Illinois is now the first state in the union to fully abolish cash bail.

SPRINGFIELD, Ill. (CN) — The Illinois Supreme Court ruled 5-2 on Tuesday to uphold the state's abolition of cash bail, overturning a lower court judgment which found doing so violated the state constitution.

The state high court's decision secures Illinois' position as the first state in the union to abolish money bail. It comes more than two years after Democratic Governor J.B. Pritzker signed the abolition into law in February 2021 as part of the Safety, Accountability, Fairness and Equity-Today, or SAFE-T, Act. The act bars state judges from considering cash bail as a condition of pretrial release for criminal defendants.

"I'm pleased that the Illinois Supreme Court has upheld the constitutionality of the SAFE-T Act and the elimination of cash bail," Pritzker said in a prepared statement Tuesday. "We can now move forward with historic reform to ensure pre-trial detainment is determined by the danger an individual poses to the community instead of by their ability to pay their way out of jail."

Following news of the Supreme Court's ruling, anti-cash bail organizers, activists and progressive officials in Illinois took a victory lap for what Cook County State's Attorney Kimberly Foxx called being "on the right side of history."

"Illinois becoming the first state in the nation to ensure that money is not the determinant of one's risk to community, is [an accomplishment] of which we should be proud," Foxx said at a Tuesday press conference hosted by the anti-cash bail group Illinois Network for Pretrial Justice.

The INPJ along with the Illinois ACLU and other activist groups have argued for years that cash bail violates the principle of the presumption of innocence, and criminalizes the poverty of low-income people, disproportionately people of color. Those who spoke at Tuesday's press conference said abolishing the practice would prevent poor people from languishing in jail simply because they lacked bail money, while also ensuring wealthy offenders couldn't unfairly sidestep pretrial detention considerations.

"This is about safety over wealth," Democratic state Senator Robert Peters said. "This is about community over isolation, this is about hope over fear."

Other officials and activists at the press conference said the state Supreme Court decision was a step toward dismantling systemic racism in Illinois courts.
__________________________________________________
REQUIRED WORK:
A - Say whether each statement agrees with the article on Illinois cash bail, answering yes or no and quoting the words of the article that decide it. (i) The Illinois Supreme Court ruled 5-2 to uphold the end of cash bail. (ii) Pritzker signed the abolition into law in February 2022. (iii) The Tuesday press conference was hosted by the Illinois ACLU.
B - Return everything in the article on Illinois cash bail from "Illinois is now" down to "the state constitution.", copied word for word.

SUPPLIED ENTRIES:
__________________________________________________
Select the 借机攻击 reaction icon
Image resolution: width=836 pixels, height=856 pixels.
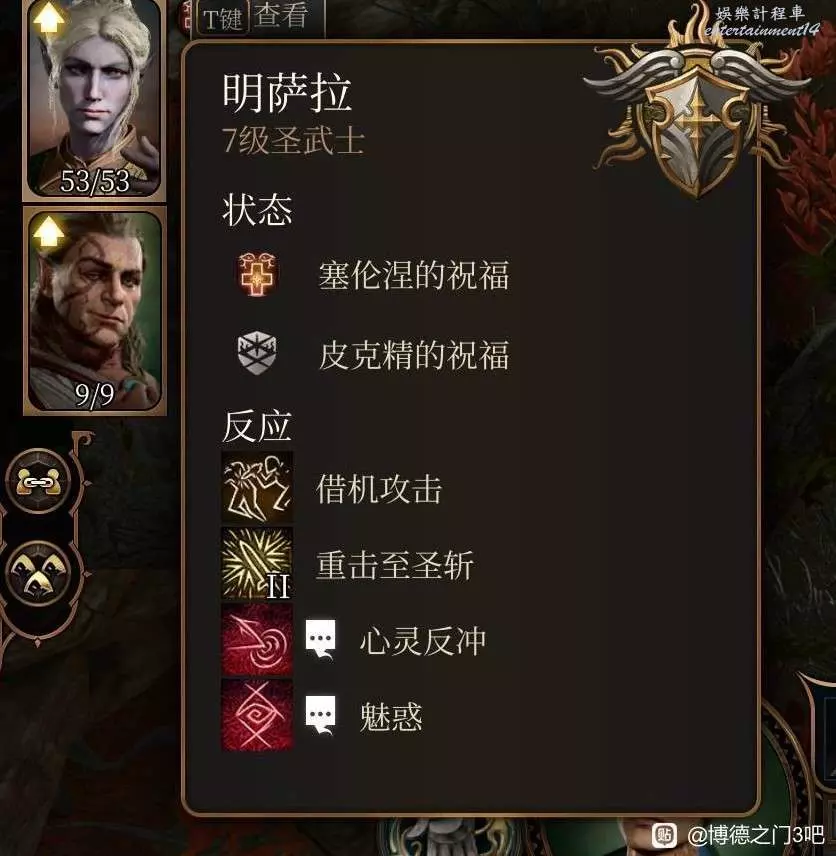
__________________________________________________
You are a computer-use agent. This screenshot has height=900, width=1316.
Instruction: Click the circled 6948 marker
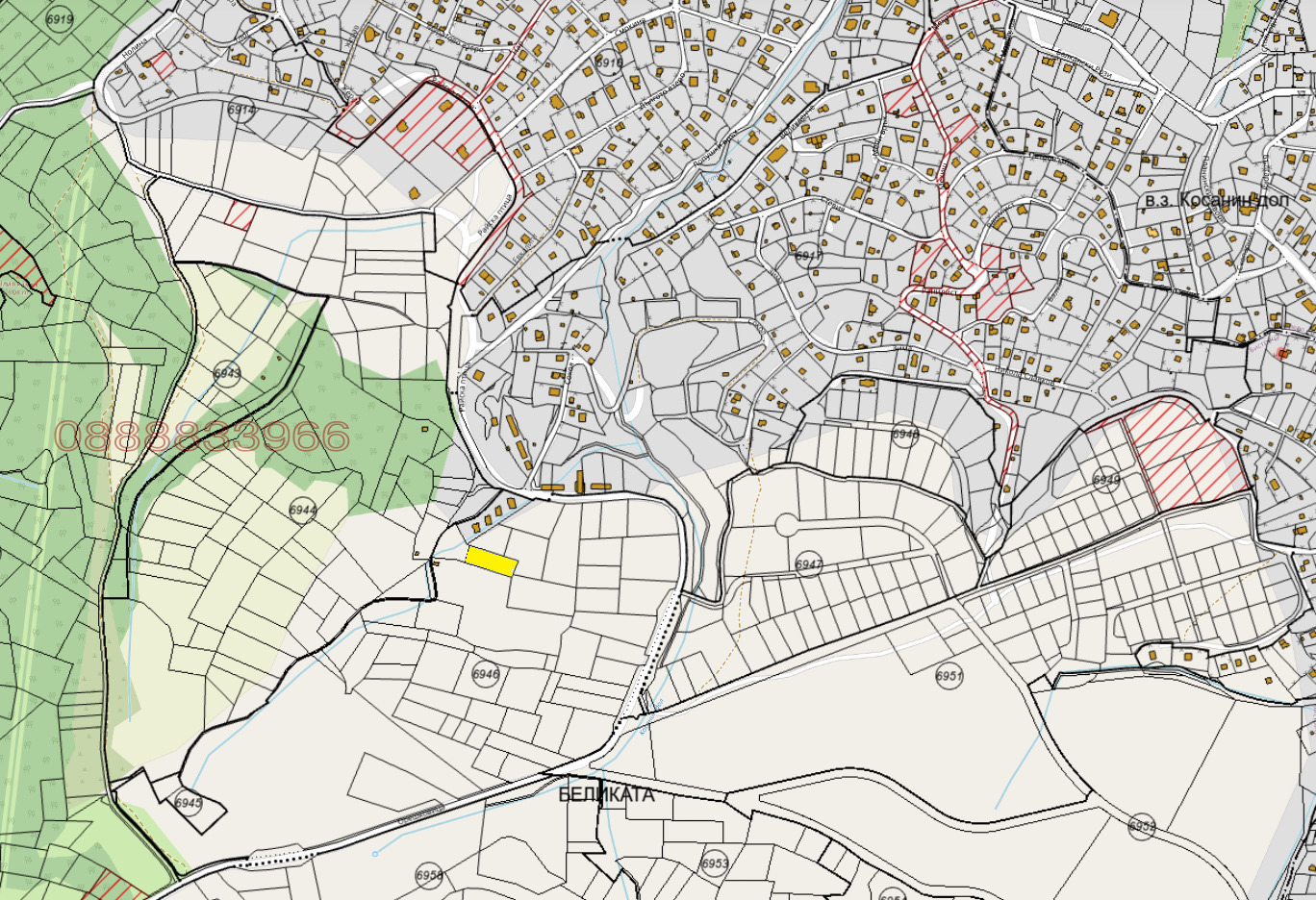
__________________________________________________
SOLUTION SET:
A -
(i) Yes: "ruled 5-2 on Tuesday to uphold the state's abolition of cash bail"
(ii) No: "signed the abolition into law in February 2021"
(iii) No: "hosted by the anti-cash bail group Illinois Network for Pretrial Justice"

B -
Illinois is now the first state in the union to fully abolish cash bail.

SPRINGFIELD, Ill. (CN) — The Illinois Supreme Court ruled 5-2 on Tuesday to uphold the state's abolition of cash bail, overturning a lower court judgment which found doing so violated the state constitution.